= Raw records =
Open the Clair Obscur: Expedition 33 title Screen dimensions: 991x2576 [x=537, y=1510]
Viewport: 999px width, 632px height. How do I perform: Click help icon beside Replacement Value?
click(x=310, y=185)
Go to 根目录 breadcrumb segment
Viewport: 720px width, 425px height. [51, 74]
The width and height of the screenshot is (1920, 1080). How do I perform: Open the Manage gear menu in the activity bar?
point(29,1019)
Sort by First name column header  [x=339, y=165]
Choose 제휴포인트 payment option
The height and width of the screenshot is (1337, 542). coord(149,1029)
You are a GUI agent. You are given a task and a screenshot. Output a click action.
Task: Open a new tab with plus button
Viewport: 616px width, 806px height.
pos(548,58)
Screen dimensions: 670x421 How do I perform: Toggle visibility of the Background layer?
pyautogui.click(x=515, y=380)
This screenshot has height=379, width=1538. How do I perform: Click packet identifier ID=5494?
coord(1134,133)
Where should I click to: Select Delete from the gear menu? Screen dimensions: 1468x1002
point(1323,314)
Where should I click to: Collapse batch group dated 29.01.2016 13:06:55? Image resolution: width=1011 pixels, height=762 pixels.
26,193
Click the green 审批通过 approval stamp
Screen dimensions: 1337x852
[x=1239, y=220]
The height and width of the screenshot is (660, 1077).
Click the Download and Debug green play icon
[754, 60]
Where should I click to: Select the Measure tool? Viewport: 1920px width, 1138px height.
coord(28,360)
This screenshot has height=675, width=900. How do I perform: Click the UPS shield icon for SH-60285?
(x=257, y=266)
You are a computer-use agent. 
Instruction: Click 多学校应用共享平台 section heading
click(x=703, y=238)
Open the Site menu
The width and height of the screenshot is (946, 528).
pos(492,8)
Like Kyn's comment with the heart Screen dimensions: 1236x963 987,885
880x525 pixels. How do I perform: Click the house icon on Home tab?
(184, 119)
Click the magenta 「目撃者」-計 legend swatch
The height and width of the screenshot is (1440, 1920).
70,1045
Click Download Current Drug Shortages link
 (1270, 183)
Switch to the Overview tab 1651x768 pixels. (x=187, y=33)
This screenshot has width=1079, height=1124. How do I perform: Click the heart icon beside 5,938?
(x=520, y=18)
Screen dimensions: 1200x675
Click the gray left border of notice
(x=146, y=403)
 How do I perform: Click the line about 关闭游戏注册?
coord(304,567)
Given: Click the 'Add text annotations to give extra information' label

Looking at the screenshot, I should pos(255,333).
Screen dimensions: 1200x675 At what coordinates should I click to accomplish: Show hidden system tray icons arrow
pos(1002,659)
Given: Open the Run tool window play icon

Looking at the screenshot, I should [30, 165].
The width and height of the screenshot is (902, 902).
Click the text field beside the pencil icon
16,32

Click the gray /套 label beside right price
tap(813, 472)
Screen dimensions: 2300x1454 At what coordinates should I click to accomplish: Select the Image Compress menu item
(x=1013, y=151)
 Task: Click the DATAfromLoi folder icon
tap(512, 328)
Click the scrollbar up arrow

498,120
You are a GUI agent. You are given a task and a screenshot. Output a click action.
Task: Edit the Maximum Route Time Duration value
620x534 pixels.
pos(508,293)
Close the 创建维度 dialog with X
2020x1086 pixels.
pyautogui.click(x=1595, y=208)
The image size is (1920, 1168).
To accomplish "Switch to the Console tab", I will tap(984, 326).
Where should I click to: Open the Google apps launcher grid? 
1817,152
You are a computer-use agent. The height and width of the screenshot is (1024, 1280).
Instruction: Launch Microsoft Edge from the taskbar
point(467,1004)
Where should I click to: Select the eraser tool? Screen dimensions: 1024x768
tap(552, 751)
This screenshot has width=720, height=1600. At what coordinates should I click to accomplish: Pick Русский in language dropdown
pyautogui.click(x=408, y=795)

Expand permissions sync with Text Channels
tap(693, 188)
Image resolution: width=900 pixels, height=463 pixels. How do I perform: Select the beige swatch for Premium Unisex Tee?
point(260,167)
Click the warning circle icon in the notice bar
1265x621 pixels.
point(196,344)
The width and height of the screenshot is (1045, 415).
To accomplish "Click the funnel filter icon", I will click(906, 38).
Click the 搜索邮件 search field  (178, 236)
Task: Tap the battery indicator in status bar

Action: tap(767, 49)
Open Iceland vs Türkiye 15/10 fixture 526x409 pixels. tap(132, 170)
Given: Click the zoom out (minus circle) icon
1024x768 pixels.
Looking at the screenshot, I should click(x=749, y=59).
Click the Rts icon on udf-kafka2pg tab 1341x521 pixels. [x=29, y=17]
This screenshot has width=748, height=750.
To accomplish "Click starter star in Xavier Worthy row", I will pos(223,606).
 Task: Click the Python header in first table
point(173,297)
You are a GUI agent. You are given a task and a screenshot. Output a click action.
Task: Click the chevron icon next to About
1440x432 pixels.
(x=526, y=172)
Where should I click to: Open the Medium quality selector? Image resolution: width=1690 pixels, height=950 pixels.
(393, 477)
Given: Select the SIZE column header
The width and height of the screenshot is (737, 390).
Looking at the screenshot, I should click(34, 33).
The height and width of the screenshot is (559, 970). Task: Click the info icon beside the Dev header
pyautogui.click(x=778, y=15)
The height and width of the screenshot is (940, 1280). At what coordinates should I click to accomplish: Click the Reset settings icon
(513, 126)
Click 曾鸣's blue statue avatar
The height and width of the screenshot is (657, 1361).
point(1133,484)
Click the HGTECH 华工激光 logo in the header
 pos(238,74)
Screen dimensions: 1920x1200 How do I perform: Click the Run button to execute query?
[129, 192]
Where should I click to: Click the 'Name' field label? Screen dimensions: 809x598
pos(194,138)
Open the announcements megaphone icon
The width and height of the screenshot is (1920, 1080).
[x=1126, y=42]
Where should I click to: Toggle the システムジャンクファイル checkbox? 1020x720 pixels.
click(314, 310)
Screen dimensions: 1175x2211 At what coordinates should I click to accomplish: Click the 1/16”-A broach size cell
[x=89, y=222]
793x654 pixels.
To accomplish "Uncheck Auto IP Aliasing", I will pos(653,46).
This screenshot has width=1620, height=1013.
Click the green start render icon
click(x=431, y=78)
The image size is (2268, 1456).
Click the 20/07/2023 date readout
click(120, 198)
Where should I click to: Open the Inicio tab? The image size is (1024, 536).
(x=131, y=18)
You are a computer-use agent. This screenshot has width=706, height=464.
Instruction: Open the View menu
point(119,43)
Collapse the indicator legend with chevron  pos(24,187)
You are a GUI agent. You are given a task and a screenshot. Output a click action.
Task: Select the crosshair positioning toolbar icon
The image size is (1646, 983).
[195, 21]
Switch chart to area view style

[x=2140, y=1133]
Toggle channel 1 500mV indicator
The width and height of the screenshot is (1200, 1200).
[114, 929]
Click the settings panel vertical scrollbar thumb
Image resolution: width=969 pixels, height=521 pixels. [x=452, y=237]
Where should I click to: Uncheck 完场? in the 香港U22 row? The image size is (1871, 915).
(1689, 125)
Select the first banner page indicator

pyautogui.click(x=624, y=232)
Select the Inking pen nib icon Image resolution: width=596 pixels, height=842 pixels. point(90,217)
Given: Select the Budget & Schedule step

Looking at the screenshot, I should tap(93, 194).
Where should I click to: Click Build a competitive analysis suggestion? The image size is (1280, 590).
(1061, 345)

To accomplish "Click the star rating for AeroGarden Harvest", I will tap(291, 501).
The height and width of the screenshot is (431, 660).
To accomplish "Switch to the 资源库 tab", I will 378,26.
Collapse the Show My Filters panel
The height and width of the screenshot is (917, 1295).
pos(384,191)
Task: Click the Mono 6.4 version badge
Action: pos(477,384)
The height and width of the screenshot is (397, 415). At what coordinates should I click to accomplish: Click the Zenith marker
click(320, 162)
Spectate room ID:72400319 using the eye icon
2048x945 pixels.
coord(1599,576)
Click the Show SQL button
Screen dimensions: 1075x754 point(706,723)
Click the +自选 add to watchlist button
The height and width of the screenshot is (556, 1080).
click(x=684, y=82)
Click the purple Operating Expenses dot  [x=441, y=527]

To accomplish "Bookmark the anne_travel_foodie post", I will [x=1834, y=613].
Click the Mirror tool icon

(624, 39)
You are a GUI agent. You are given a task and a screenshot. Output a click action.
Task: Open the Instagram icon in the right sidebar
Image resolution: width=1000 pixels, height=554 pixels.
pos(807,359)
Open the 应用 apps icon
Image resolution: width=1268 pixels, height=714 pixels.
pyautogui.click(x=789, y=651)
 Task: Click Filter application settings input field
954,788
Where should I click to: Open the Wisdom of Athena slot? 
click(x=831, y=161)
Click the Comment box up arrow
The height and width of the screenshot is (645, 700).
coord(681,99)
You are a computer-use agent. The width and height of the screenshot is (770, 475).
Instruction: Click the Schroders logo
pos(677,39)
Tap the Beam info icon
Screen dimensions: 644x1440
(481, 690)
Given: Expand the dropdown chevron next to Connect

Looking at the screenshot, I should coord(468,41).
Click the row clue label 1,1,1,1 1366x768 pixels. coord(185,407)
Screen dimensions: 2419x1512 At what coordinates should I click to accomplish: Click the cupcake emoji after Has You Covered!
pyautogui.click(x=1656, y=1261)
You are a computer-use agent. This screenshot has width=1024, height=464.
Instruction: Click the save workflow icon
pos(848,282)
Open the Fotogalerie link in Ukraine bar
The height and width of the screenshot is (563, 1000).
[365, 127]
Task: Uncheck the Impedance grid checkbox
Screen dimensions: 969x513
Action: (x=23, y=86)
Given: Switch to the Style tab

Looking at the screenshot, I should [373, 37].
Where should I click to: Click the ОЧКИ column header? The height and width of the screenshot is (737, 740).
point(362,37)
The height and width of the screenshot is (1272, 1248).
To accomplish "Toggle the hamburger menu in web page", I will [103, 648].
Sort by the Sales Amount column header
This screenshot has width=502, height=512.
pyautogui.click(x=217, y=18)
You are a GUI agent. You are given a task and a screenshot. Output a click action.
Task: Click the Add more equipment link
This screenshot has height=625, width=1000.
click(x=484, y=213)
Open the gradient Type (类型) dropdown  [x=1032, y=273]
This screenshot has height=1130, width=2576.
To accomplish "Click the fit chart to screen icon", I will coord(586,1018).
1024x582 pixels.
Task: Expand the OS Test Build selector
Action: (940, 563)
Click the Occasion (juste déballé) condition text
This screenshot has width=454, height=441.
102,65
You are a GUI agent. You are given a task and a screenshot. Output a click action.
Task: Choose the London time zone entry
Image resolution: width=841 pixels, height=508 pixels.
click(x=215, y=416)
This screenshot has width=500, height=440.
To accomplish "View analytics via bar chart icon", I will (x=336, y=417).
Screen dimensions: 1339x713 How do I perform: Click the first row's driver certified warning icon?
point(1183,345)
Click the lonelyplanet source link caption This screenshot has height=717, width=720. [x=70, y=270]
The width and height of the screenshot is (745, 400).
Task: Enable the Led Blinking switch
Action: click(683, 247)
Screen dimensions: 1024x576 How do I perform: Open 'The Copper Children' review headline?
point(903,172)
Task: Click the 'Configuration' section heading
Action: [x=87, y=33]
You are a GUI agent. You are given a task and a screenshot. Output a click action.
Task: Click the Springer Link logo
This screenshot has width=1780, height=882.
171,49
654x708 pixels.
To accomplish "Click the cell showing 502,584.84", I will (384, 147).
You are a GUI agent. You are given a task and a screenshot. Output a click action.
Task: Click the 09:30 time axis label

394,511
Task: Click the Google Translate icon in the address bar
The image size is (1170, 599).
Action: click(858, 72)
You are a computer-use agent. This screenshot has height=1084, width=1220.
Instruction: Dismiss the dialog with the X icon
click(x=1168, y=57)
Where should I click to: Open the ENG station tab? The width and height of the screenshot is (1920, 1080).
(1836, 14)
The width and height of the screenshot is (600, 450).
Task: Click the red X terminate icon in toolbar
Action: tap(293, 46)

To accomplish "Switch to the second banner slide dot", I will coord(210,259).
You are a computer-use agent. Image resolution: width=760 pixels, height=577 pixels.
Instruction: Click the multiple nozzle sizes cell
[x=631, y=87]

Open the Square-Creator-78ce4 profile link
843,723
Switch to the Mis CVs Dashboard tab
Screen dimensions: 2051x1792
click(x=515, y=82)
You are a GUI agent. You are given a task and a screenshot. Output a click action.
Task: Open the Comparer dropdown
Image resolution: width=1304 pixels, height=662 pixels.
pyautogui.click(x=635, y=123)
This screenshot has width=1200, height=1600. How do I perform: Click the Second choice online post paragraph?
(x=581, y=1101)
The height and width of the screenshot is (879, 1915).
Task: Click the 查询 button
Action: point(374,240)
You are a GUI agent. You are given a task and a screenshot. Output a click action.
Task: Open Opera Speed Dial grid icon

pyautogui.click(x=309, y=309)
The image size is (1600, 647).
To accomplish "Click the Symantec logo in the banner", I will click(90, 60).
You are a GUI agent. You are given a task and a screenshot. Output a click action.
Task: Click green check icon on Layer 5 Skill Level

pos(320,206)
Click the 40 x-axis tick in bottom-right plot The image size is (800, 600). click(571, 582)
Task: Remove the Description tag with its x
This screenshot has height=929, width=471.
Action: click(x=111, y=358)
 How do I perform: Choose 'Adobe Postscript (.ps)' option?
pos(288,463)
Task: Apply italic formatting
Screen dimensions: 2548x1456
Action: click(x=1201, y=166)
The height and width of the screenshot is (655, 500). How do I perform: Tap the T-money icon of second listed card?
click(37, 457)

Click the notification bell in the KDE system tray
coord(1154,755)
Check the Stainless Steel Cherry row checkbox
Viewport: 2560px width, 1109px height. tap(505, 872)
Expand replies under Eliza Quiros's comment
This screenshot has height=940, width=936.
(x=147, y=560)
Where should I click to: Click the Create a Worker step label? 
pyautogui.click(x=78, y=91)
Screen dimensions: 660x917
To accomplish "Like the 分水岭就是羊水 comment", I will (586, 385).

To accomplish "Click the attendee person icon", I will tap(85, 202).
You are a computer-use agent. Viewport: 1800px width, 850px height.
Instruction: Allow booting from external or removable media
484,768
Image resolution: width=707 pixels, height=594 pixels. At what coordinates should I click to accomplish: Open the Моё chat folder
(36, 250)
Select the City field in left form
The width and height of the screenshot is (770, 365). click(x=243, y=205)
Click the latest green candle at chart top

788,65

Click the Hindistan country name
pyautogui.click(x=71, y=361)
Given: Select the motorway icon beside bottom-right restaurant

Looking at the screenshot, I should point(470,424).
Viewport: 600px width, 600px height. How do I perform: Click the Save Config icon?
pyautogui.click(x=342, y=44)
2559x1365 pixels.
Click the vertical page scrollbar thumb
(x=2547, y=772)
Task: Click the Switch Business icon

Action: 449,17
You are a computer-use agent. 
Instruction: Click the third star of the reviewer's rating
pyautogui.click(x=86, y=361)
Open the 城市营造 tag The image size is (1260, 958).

= Instructions to follow =
Please give everything in the data above from the line containing "Task: Uncheck the Impedance grid checkbox" through the line containing "point(362,37)" as a numbered list, leaving out blank lines.

= Answer in full =
1. Task: Uncheck the Impedance grid checkbox
2. Screen dimensions: 969x513
3. Action: (x=23, y=86)
4. Given: Switch to the Style tab
5. Looking at the screenshot, I should [373, 37].
6. Where should I click to: Click the ОЧКИ column header? The height and width of the screenshot is (737, 740).
7. point(362,37)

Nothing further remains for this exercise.